The council’s deputy leader, David Gardner, spoke of “living streets… principally for pedestrians, then for cyclists, then to access public transport, where children can play safely, where neighbours can talk to each other… they can still park their car in the road if they have one, but they are far less likely to use their car”. “It will help with obesity, wellbeing, a sense of community cohesion, and because you can have pocket parks, you can increase biodiversity,” he added.
And Labour councillor Mehboob Khan said: “It’s important that we work in partnership with the community. It’s important to bring ideas from the council chamber together, but the energy, the thrust, the dynamism and the innovation is not just going to come from council officers or from ourselves; it’s going to come from people in the spectators’ gallery” – the same people prevented from coming into the chamber by council officers – “and by working with them, we can truly make Greenwich the greenest borough in the country.”
While climate activists will have been pleased to have had some recognition of their cause last night, but it did not take long for councillors – sat around a table of single-use plastic cups and plastic water bottles on what used to be the press desk – to return to business as usual.
Flustered and ill-briefed
Just a few minutes later, a resident of Winn Road in Lee, on the borough’s southern border, spoke about a petition they had submitted for more traffic calming measures to prevent rat-running. Most of the road itself is in Lewisham borough, but half the residents are in Greenwich, and they wanted Greenwich to take some action in the small part of the road it controls to slow traffic coming from the A20.

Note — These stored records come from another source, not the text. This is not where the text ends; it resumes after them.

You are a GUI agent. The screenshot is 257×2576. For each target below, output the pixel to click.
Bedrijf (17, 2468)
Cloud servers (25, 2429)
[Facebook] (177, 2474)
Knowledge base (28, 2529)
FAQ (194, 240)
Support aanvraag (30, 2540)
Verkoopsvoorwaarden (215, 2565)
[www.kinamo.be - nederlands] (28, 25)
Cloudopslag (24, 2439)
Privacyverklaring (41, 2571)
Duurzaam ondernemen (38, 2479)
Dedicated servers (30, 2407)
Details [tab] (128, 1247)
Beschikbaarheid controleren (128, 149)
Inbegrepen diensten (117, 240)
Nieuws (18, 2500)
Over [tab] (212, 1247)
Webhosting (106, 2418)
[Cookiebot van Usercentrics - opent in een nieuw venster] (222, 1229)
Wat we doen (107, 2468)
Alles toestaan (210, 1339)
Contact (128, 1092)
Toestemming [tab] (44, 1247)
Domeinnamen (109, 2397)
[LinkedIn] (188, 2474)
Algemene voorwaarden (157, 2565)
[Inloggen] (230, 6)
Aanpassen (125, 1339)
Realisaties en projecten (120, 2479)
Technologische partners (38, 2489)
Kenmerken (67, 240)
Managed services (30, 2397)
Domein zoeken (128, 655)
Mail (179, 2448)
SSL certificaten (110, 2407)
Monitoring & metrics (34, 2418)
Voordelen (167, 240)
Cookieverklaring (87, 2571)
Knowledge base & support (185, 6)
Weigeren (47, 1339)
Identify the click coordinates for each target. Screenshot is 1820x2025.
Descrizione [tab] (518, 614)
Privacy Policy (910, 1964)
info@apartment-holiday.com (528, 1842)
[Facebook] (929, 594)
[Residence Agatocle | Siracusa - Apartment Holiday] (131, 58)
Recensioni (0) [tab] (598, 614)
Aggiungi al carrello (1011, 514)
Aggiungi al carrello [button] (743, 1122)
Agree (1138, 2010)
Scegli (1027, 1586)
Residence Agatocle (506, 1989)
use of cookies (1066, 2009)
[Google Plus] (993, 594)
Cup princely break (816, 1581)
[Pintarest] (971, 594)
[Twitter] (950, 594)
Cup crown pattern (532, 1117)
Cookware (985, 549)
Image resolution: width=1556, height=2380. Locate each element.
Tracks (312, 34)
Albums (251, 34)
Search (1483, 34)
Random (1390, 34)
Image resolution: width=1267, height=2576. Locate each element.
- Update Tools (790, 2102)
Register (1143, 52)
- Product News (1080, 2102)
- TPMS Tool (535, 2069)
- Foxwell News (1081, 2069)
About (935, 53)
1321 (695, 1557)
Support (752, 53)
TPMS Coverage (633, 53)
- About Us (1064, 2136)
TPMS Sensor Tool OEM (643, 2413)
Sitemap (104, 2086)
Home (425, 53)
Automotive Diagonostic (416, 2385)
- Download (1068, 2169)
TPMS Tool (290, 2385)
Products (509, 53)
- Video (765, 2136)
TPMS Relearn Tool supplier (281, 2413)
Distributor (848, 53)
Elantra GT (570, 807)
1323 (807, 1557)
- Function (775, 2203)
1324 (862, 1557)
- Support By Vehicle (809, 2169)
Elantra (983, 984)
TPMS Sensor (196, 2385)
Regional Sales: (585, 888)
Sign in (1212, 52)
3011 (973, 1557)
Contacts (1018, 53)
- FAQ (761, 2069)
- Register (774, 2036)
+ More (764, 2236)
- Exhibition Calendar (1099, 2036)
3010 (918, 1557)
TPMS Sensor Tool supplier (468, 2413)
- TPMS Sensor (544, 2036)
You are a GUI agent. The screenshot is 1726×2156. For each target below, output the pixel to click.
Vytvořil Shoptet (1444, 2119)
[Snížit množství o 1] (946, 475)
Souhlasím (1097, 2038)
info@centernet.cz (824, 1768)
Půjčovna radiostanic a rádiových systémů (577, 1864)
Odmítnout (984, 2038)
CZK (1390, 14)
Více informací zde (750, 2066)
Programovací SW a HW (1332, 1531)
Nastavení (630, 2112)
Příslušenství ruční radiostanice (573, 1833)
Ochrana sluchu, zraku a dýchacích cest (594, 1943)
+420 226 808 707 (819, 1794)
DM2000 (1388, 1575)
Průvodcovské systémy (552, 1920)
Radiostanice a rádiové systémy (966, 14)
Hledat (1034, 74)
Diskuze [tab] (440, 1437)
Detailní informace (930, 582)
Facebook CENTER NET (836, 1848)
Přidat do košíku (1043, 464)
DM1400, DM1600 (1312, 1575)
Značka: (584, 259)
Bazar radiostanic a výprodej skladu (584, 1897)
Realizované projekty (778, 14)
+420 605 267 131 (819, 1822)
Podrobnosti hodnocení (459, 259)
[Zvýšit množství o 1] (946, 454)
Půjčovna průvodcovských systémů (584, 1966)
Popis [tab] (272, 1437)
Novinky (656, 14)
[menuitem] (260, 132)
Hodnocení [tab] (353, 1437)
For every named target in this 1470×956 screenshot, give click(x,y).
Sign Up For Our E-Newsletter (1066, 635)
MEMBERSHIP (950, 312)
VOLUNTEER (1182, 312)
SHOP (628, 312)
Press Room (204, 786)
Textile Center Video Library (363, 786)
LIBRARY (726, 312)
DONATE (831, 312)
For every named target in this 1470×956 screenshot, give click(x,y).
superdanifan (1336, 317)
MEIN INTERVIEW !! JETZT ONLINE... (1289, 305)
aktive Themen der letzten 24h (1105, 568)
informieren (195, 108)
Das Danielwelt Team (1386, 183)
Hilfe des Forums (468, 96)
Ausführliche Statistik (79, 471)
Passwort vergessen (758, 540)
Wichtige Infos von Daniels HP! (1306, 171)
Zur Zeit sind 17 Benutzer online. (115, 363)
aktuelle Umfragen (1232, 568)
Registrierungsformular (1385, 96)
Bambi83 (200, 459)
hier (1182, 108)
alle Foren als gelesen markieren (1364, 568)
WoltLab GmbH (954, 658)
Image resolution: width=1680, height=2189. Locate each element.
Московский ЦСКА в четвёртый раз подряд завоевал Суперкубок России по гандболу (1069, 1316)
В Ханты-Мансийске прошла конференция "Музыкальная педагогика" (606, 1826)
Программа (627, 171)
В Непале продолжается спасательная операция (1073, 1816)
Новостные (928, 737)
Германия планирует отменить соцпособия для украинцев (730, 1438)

Despite David Gardner’s words about “living streets”, and John Fahy’s declaration that the car was no longer king, council officers’ response was to pass the whole issue to Lewisham. The petitioners’ representatives explained that they were Greenwich residents and they wanted to see it take action on its section of the road, because Lewisham’s measures had been ineffective.
Looking flustered and ill-briefed, Scott-McDonald promised to read up on the issue, but doubled down on the officers’ response that “Winns Road” was in the borough of Lewisham, largely ignoring most of what the petitioners’ representative had to say.
For all the warm words, the biggest stumbling block to Greenwich councillors’ climate emergency appears, as it too often does, to come from Greenwich councillors themselves.